Submitted by John Rogers, University of Illinois, USA
Advanced electronic materials enable fabrication of integrated circuits, sensors and power supply systems that dissolve, completely and with controlled rates, in water or biofluids. Potential applications range from resorbable medical implants, to degradable environmental monitors, to compostable consumer devices.
The image shows one such device in a state of partial dissolution.
Detection in the Palm of Your Hand
Submitted by Sandia National Laboratories, USA
Sandia National Laboratories researcher Ron Manginell displays new miniature pulsed-discharge ionization detectors (mini-PDIDs) that he is developing with colleagues. The tiny detectors have broadened the scope of chemical targets for Sandia’s microanalytical detection technology to toxic industrial chemicals, biological volatiles, greenhouse gases and more.
Low Voltage Plasma
Submitted by Gary Hieftje and the Hieftje Group, Indiana University, USA
The solution-cathode glow discharge (SCGD) is under investigation by the Hieftje group.
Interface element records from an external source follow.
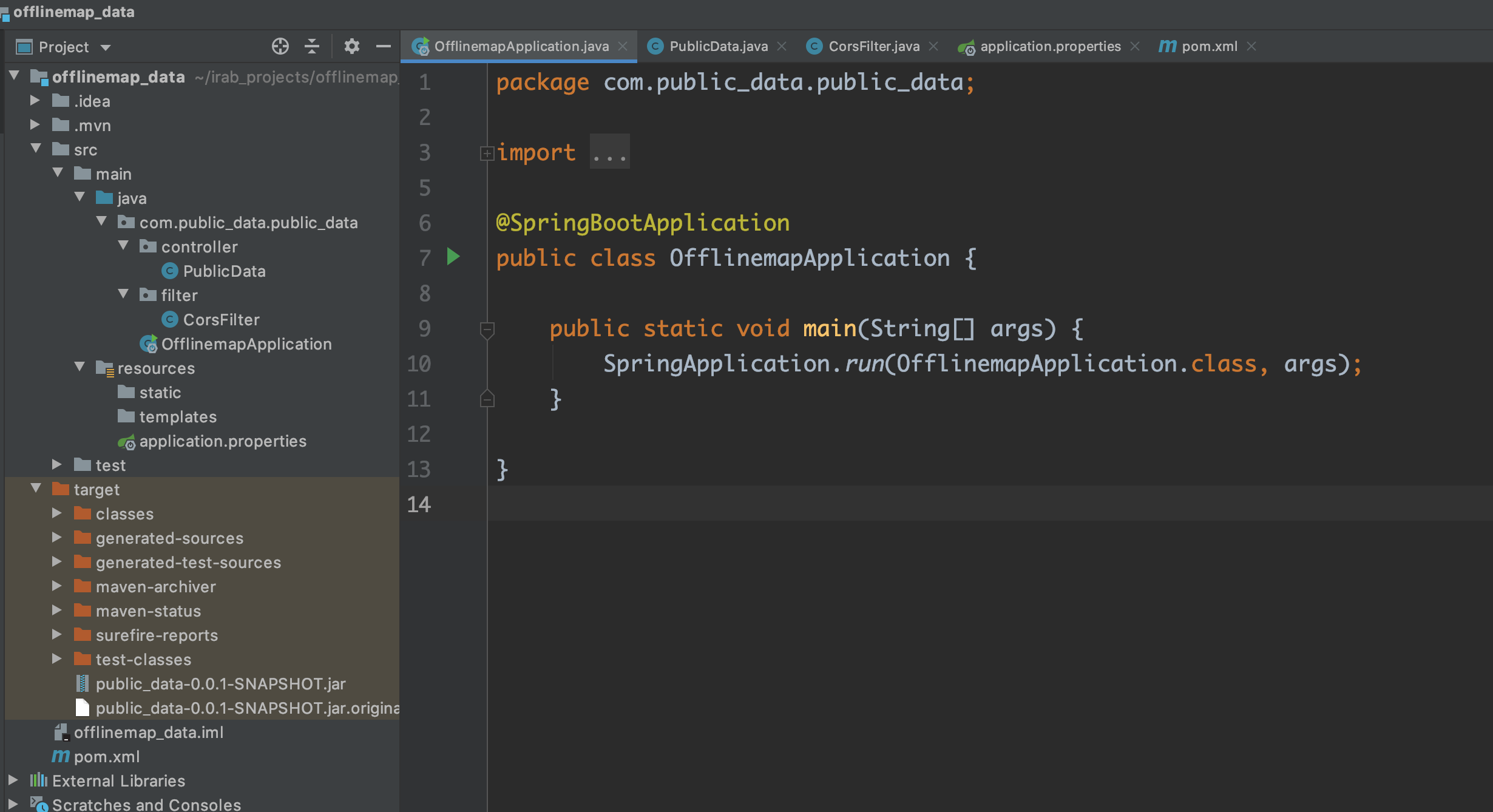The width and height of the screenshot is (1493, 812).
Task: Expand External Libraries node
Action: tap(13, 780)
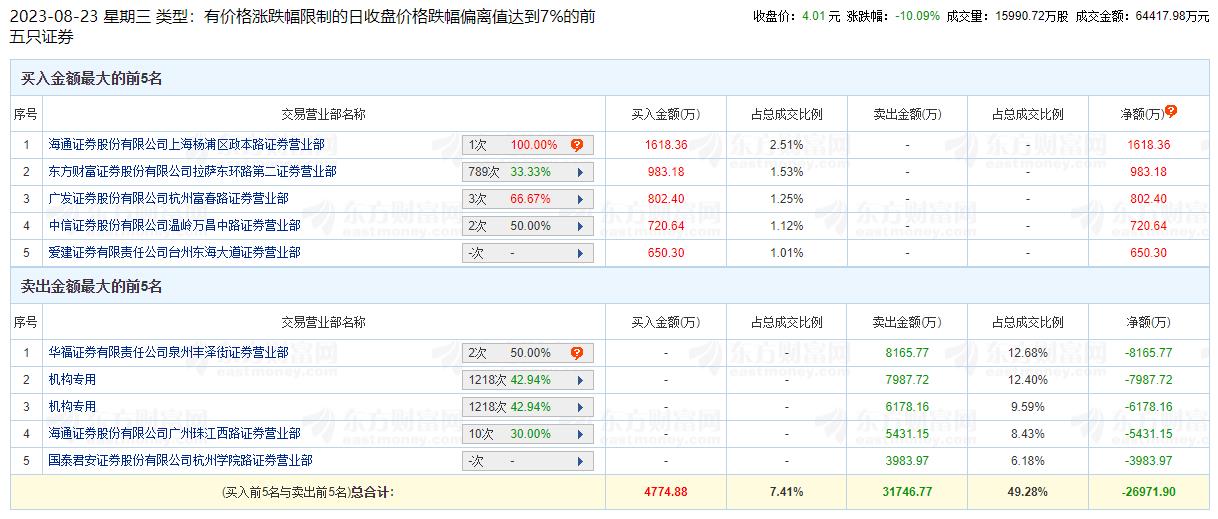The image size is (1218, 519).
Task: Click arrow icon in 东方财富拉萨东环路 789次 box
Action: [x=579, y=172]
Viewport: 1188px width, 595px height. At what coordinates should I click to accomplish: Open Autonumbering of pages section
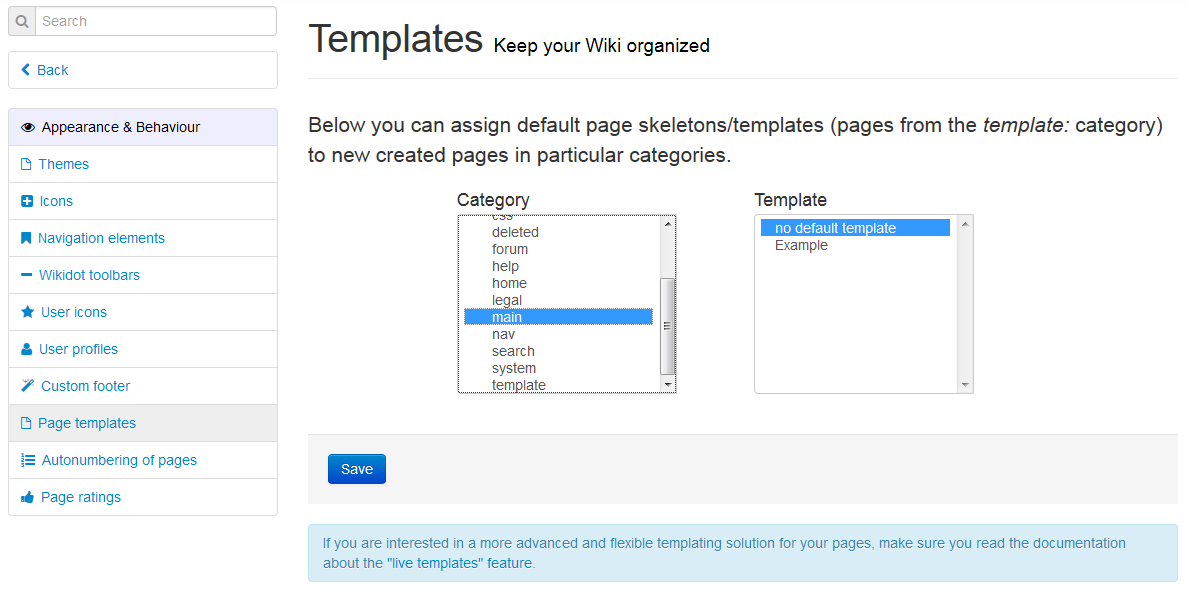[119, 460]
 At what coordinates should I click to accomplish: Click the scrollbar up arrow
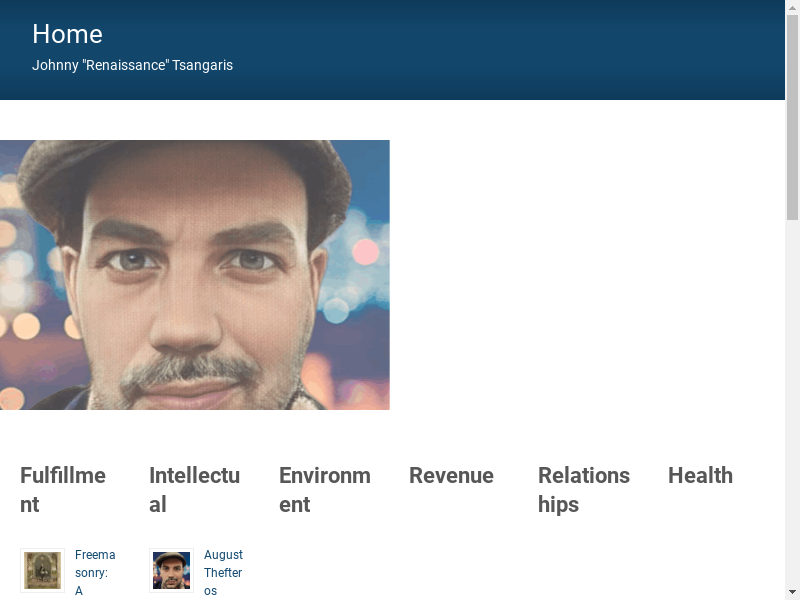tap(792, 8)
Unlike most plasmas used for atomic-emission spectrometry, the SCGD requires no flowing gas, nebulizer, or spray chamber – and it only requires about 75W of power. Yet, it provides detection limits that rival those of inductively-coupled plasma. Work conducted by Steven Ray and Andrew Schwartz.
The Midas Touch
Submitted by Chuan Zhao and Christian Gunawan, The University of New South Wales, Australia
Micrograph of ionic liquid microarrays fabricated on a gold surface. Each square droplet has a 50 μm length and can serve as an individual sensing unit or microreactor, providing a promising platform for various analytical, sensing or microfluidic applications.
Space Dust Ionization
Submitted by NASA, USA.
Analyzing tiny samples of space dust is very challenging, so we used nanoelectrospray ionization (pictured) after nanoflow liquid chromatography to send molecules to a high-resolution mass spectrometer to measure meteorite organics.
Nanotube Mass Spec
Submitted by Thalappil Pradeep, Indian Institute of Technology, Chennai, India, and R. Graham Cooks, Purdue University, USA
Ambient ionization: carbon nanotube-coated paper cut in triangular form and mounted on the positive terminal of a battery assembly.
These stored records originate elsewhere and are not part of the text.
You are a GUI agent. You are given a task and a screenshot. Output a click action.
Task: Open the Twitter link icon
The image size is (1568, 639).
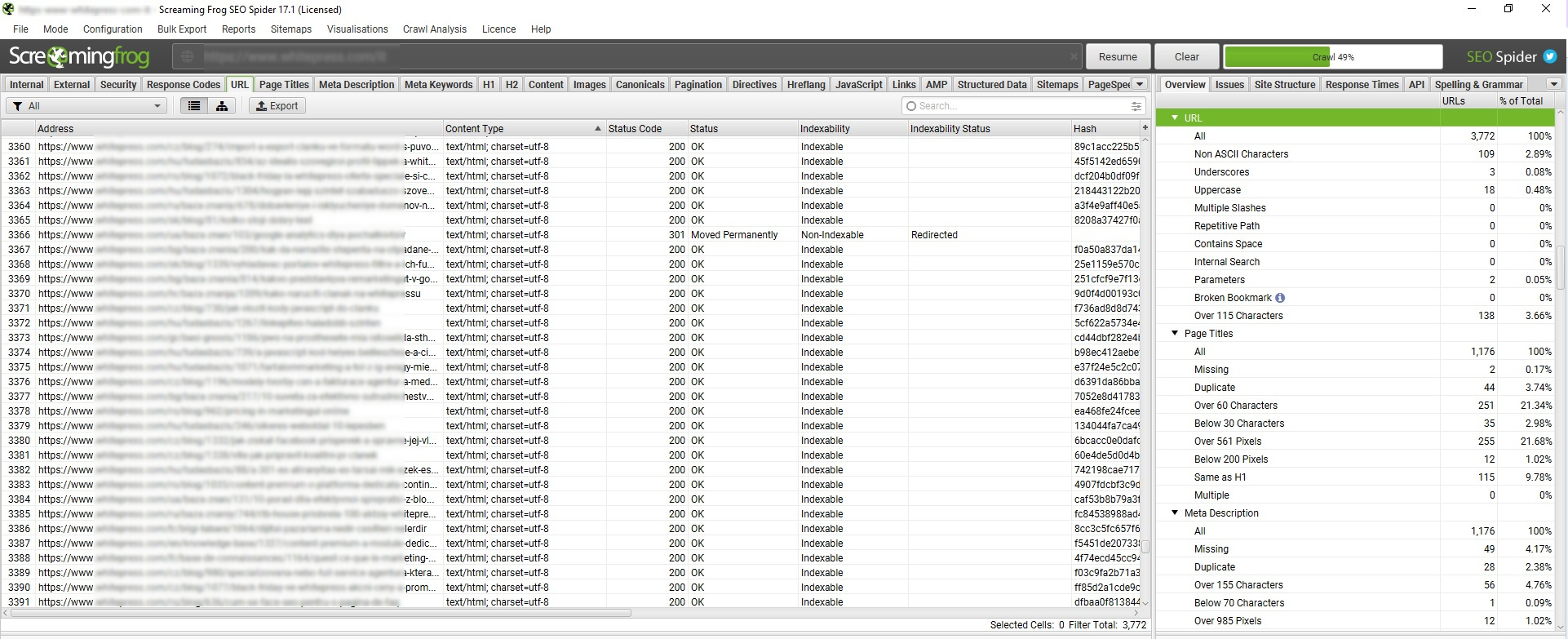pos(1550,57)
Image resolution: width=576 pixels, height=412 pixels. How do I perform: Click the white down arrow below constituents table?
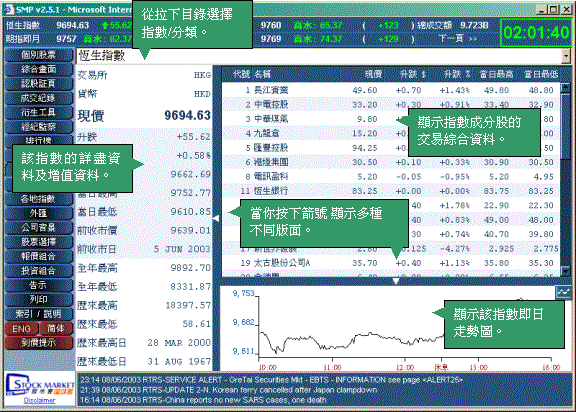(396, 281)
Portable Paleolithic Preview
Submitted by Ellery Frahm, University of Sheffield, UK
Just a few of the 20,000 obsidian artifacts, excavated from a 40,000-year-old Neanderthal site in Armenia, awaiting analysis by portable x-ray fluorescence (pXRF) in a field laboratory. The elemental composition of the artifacts can reveal which volcanoes produced the obsidian.